I say that as someone who went to Lourdes. I don't like organised religion but went to help disabled people visiting and got a lot out of being there myself.

OnceAMeerNotAlwaysAMeer · 12/02/2016 12:23

If someone I loved dearly was going to a terrorist-risky area, through a physically very demanding journey and without any way to contact her, I'd be worried sick too ... which can easily express itself as anger.

The sheer physical danger is deeply worrying. It's not like going to the Lake District!

Wishing her every luck and that she is home safe on saturday and that you can relax.

Maybe it would help a bit to cut back a bit on calling her selfish etc though. You may be frightened to your bones for her and therefore raging, but honestly calling her selfish and the trip brainless isn't going to help, only to wind up the tension.

Nicebucket · 12/02/2016 12:28

ToastAndButterAndJam-

Thank you Smile for your kind post.

I realise totally that I can't restrict her, but at the same time I can't control my anxiety and worry for her

OP posts:
SDTGisAnEvilWolefGenius · 12/02/2016 12:34

You can learn to control your anxiety, though, Nicebucket. It's not easy, I know, but it can be done, and it will improve your life immeasurably.

deregistered · 12/02/2016 12:42

You have had some horrible comments OP, you didn't deserve them.

You do have to back off and let your VERY YOUNG!!! mother lead her life and make her own choices.

You are allowed to feel anxious and fearful but you can take steps to alleviate that and you can decide not to tell your mother of your fears and let her enjoy her trip.
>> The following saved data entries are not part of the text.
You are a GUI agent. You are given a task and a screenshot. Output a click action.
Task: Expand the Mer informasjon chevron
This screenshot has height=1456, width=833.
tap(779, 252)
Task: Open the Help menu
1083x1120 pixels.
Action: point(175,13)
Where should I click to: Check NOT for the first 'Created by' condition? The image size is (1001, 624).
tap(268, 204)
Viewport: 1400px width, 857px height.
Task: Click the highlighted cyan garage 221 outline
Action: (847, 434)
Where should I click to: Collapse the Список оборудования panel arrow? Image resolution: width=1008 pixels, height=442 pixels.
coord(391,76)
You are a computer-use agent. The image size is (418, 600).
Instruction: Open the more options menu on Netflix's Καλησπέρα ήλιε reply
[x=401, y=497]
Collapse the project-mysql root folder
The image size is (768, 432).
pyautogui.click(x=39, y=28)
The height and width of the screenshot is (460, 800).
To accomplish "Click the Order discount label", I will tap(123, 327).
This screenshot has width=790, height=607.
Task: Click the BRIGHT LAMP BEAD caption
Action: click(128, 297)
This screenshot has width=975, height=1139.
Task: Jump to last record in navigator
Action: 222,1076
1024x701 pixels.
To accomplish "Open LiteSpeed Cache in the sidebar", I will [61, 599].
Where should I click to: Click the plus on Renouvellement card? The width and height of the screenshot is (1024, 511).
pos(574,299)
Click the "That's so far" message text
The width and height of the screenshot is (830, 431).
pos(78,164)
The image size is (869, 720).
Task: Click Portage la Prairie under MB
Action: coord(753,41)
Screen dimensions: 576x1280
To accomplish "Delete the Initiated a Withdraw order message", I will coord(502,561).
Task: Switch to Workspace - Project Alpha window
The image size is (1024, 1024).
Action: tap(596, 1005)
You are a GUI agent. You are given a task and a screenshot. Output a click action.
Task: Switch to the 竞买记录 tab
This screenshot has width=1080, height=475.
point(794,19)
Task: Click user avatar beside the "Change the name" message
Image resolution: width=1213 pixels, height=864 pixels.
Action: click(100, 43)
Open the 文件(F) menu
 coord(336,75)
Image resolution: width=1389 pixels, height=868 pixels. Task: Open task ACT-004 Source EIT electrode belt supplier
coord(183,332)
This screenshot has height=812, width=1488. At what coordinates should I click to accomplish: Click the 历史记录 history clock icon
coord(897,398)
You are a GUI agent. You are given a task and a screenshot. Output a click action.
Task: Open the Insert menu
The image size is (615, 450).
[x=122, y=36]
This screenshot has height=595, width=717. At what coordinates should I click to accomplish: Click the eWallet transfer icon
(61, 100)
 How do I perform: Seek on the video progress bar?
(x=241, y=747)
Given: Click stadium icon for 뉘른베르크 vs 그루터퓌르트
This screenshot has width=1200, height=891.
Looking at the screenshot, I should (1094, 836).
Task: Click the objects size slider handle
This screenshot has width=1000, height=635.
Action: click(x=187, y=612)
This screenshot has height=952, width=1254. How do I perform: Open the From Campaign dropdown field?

You obviously love your mum very much and I'm sure she feels the same.

Thanks
timeKeepingOnMars · 12/02/2016 13:15

but at the same time I can't control my anxiety and worry for her

You need to go to your GP so you can start working towards controlling your anxiety.

Yes it's natural to worry about people we love - but this is beyond that and you need to seek help - so you can stop your anxiety controlling your life.